## Esercizio assegnato
Estrai dal materiale qui sotto le righe a partire da quella che contiene "Given: Click the reply count 59" fino a quella che contiene "click(47, 148)", entrambe comprese. Ricopiale senza alcuna modifica.

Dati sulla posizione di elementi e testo

○ ○ ○ ○

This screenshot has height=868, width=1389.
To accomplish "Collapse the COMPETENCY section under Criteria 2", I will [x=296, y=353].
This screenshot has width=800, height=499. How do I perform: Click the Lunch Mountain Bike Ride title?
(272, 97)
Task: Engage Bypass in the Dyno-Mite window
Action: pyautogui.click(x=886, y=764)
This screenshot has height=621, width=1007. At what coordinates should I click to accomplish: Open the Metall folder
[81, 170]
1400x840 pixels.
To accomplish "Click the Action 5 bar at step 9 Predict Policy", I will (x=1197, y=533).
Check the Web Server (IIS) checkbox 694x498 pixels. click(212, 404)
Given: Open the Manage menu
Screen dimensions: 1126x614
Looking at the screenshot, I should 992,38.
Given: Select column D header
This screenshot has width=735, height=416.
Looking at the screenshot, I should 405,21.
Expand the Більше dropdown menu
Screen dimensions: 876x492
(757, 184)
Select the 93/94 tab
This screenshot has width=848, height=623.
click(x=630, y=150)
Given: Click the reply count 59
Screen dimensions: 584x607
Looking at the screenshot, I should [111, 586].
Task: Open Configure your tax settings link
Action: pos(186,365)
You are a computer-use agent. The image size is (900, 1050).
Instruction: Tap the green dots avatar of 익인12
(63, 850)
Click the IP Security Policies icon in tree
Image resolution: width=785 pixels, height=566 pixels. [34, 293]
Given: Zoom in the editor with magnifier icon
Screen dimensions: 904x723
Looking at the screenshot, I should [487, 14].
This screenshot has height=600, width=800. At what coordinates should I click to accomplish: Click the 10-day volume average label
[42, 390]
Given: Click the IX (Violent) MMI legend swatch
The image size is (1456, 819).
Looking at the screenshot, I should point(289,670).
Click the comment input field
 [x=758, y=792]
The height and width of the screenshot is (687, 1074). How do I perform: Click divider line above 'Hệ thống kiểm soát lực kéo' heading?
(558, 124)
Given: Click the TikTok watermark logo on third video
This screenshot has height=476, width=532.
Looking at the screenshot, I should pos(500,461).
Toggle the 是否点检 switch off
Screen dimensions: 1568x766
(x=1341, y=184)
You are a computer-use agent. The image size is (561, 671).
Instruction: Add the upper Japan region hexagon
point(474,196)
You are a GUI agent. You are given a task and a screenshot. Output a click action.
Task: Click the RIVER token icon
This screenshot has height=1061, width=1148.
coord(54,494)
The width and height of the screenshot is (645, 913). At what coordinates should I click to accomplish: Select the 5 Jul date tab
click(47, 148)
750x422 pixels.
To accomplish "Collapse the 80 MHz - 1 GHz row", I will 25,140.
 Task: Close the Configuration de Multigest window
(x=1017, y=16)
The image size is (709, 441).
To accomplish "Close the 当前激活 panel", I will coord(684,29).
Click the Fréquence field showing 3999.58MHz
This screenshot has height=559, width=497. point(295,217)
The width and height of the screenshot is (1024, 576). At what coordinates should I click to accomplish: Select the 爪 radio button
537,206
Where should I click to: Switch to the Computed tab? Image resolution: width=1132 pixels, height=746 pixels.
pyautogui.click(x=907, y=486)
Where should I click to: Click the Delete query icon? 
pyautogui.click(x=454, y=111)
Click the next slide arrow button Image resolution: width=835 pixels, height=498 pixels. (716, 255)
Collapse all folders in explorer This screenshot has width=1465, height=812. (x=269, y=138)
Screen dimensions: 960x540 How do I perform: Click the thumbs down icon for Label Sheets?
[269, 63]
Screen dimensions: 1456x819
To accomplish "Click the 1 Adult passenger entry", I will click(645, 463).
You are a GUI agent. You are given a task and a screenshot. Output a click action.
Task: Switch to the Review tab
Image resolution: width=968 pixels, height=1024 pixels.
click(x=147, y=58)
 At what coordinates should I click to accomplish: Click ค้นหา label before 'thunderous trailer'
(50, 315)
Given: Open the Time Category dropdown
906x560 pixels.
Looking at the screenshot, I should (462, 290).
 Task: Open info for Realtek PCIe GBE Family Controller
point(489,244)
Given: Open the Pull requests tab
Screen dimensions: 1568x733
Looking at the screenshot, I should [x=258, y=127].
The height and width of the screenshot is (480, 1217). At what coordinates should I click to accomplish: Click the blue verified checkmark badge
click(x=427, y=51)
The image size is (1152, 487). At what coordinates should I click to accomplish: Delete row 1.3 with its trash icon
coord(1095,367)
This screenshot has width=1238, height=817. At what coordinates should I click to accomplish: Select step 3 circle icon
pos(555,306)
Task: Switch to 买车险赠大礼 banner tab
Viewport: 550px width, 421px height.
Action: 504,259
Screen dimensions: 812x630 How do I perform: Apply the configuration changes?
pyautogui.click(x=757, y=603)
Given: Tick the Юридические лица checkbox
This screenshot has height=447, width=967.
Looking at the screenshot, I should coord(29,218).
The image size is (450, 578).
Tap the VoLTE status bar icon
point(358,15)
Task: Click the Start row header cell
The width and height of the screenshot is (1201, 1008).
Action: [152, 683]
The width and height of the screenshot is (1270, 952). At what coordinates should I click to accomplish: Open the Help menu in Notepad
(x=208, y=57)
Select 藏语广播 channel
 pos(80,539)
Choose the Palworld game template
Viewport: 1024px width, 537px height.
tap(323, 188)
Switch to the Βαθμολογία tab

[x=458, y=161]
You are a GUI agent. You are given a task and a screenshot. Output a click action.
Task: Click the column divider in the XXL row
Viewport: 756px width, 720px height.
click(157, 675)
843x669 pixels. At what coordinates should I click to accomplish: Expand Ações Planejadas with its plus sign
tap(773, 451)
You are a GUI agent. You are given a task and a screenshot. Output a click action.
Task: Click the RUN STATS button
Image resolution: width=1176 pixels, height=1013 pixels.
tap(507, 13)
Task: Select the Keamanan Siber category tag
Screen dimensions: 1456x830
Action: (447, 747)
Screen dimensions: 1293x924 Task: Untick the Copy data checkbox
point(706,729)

○ ○ ○ ○

## La risposta
Given: Click the reply count 59
Screen dimensions: 584x607
Looking at the screenshot, I should [111, 586].
Task: Open Configure your tax settings link
Action: pos(186,365)
You are a computer-use agent. The image size is (900, 1050).
Instruction: Tap the green dots avatar of 익인12
(63, 850)
Click the IP Security Policies icon in tree
Image resolution: width=785 pixels, height=566 pixels. [34, 293]
Given: Zoom in the editor with magnifier icon
Screen dimensions: 904x723
Looking at the screenshot, I should [487, 14].
This screenshot has height=600, width=800. At what coordinates should I click to accomplish: Click the 10-day volume average label
[42, 390]
Given: Click the IX (Violent) MMI legend swatch
The image size is (1456, 819).
Looking at the screenshot, I should point(289,670).
Click the comment input field
 [x=758, y=792]
The height and width of the screenshot is (687, 1074). How do I perform: Click divider line above 'Hệ thống kiểm soát lực kéo' heading?
(558, 124)
Given: Click the TikTok watermark logo on third video
This screenshot has height=476, width=532.
Looking at the screenshot, I should pos(500,461).
Toggle the 是否点检 switch off
Screen dimensions: 1568x766
(x=1341, y=184)
You are a computer-use agent. The image size is (561, 671).
Instruction: Add the upper Japan region hexagon
point(474,196)
You are a GUI agent. You are given a task and a screenshot. Output a click action.
Task: Click the RIVER token icon
This screenshot has height=1061, width=1148.
coord(54,494)
The width and height of the screenshot is (645, 913). At what coordinates should I click to accomplish: Select the 5 Jul date tab
click(47, 148)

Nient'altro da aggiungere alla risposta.